My Hope & Intention for the next course, is that I/we begin to make the changes in our spiritual nature. I have to say that at the moment, I m feeling mostly curiosity, and hope that it will emerge into a true desire for that connection. It feels important, above reason, that we increase the small numbers of groups everywhere which are moving from individuated to one-ness, and healing the shattered soul of Adam HaRishon. That this is possible seems miraculous, and in fact what I have been looking for my whole life. It s an adventure not to be missed, and an awesome responsibility.
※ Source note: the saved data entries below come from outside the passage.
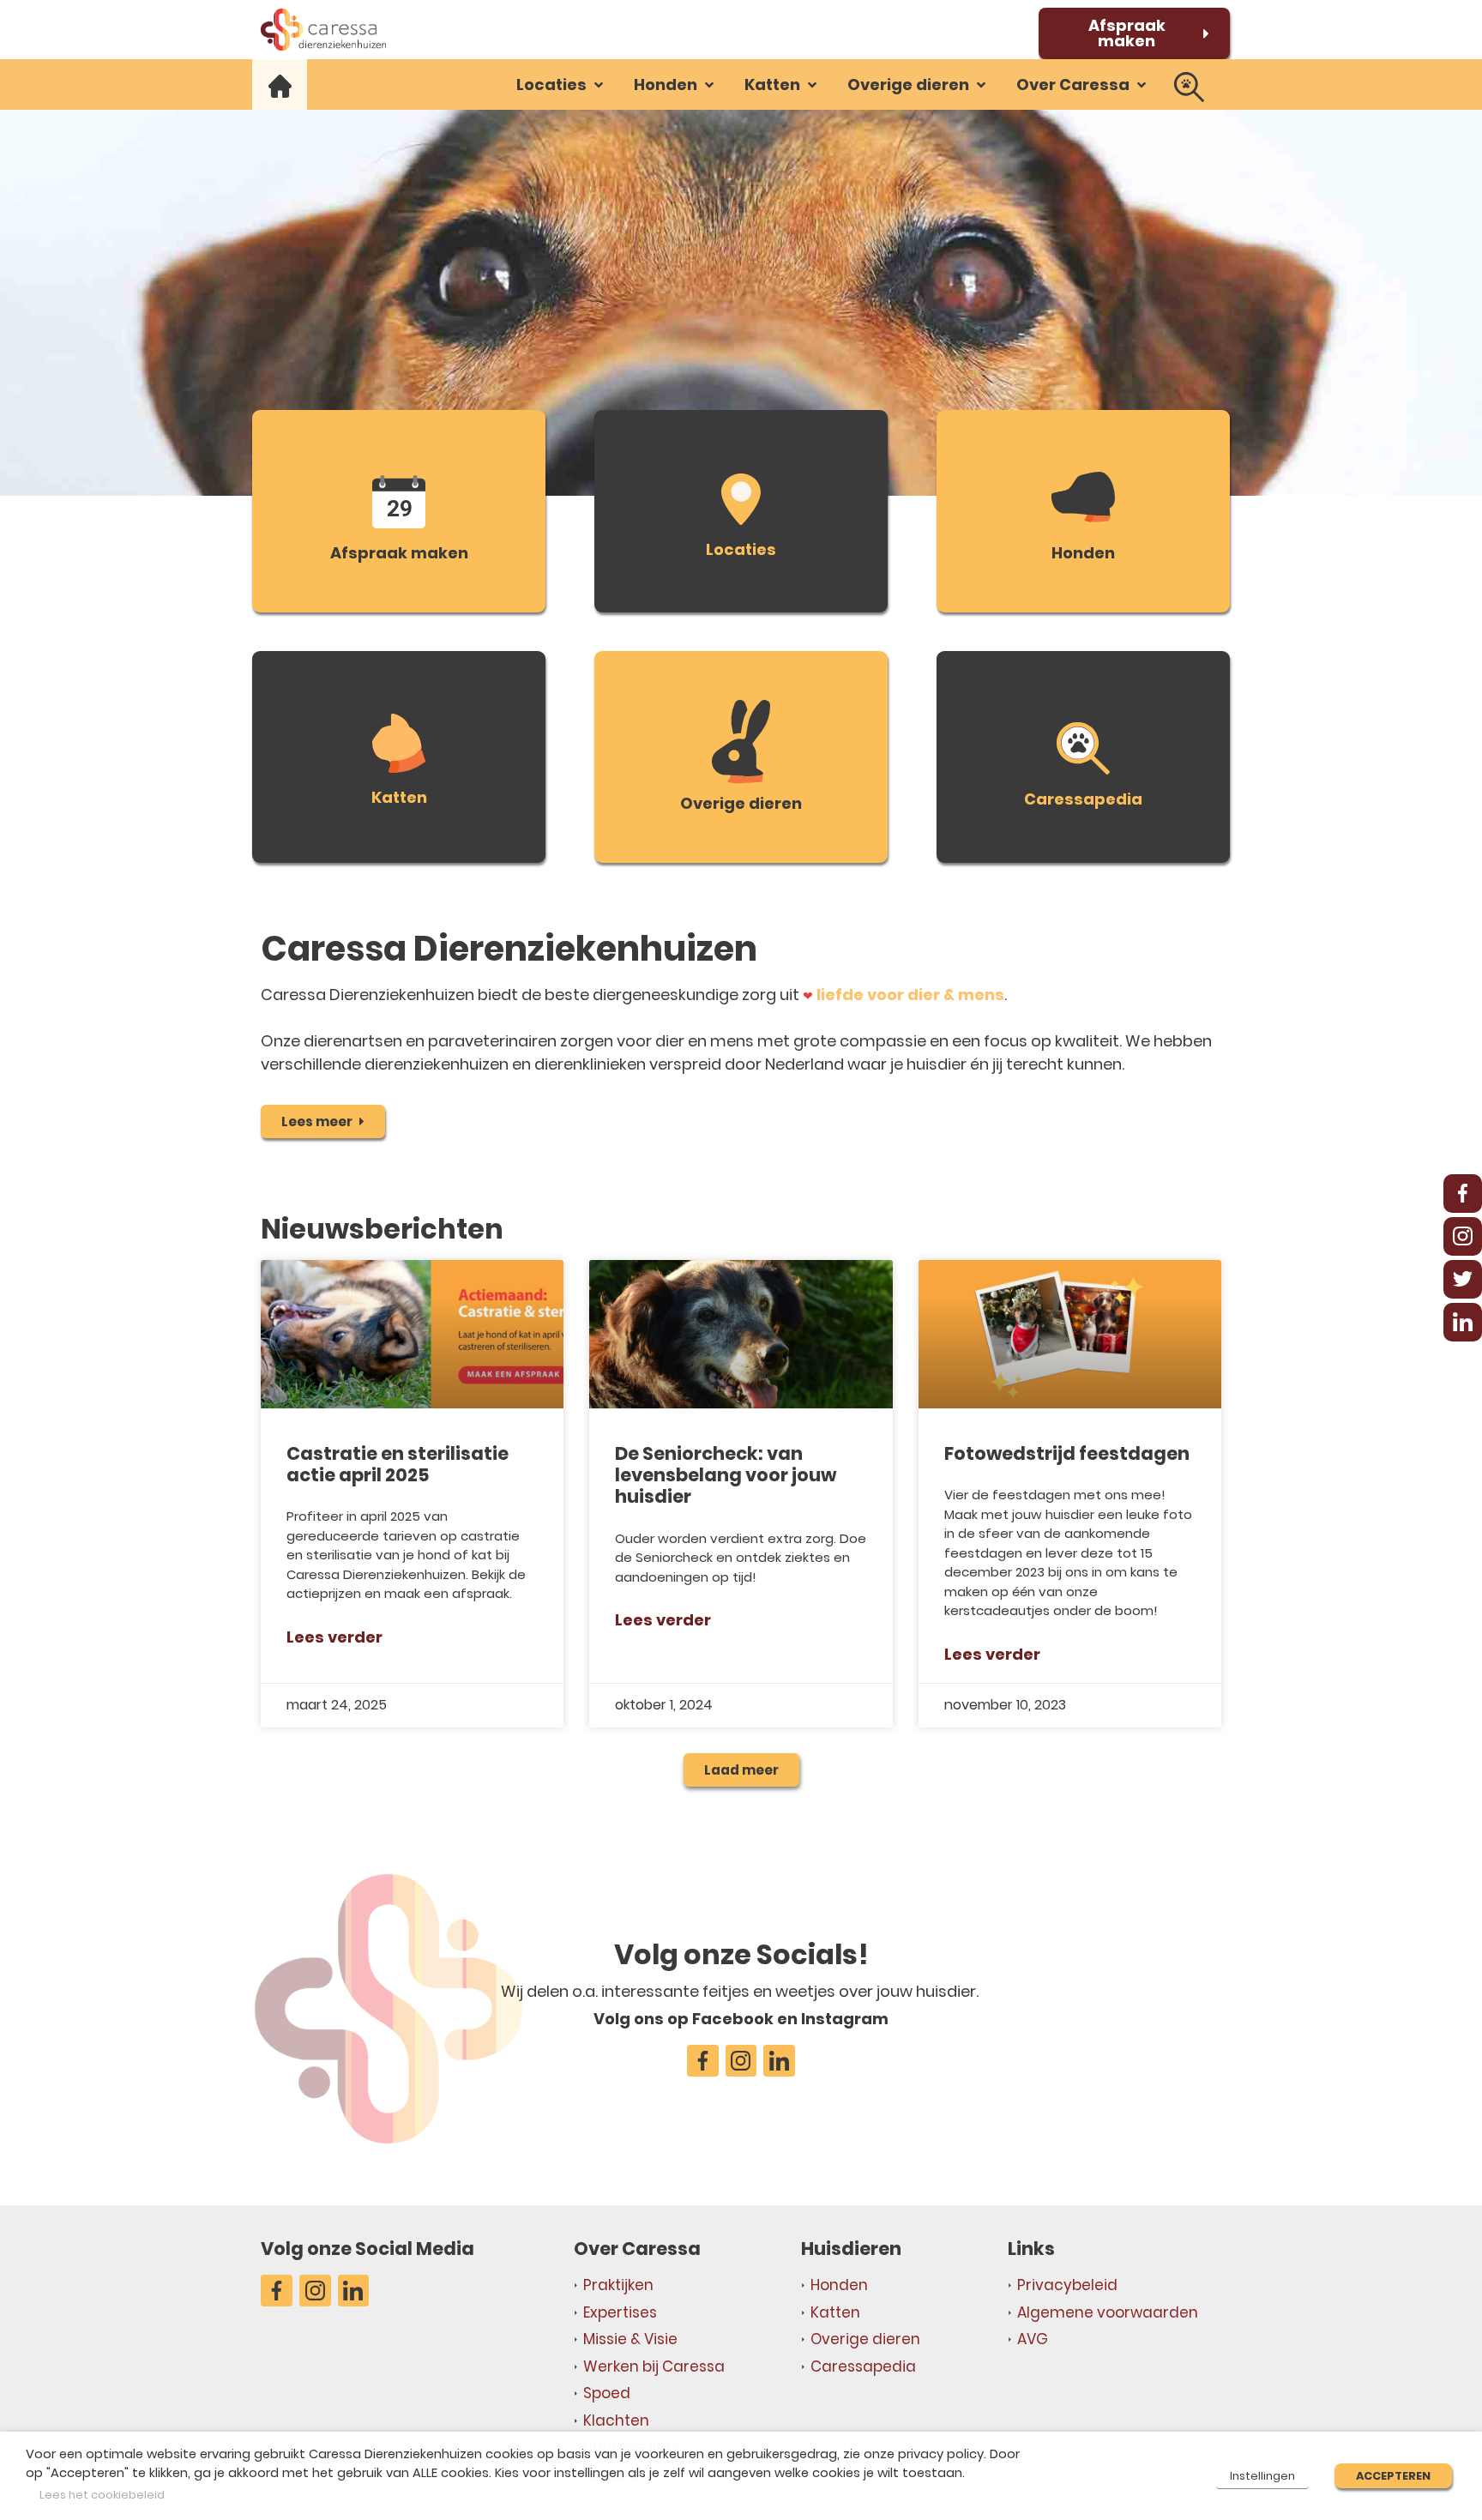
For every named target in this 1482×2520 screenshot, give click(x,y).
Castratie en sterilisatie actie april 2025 (397, 1464)
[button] (561, 84)
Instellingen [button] (1262, 2476)
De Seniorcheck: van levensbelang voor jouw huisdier (725, 1475)
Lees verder (334, 1637)
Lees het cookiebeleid (102, 2495)
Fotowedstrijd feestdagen (1067, 1453)
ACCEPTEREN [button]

What I wish for my fellow students, my group of 10, and myself, is that we are able to work with all that we have learned so far, and support each other, grow the ability to care for each other as ourselves, and to know that we ARE one within the group, and to discover that is our purpose. To do that with good grace, and a sense of humour.  I cant wait !!!
- December 6, 2023 at 4:57 am EST #336500Esther BenzaquenParticipant
The most important thing I have found in this course is learning about the path to connect with authentic reality. To my fellow students, I wish you to continue studying despite the difficulties you may encounter.
- December 5, 2023 at 8:50 am EST #336421CristieParticipant
I am on the right track for what I have been looking for all my life. I feel my soul is now home and learning how to uncover and discover God in my life.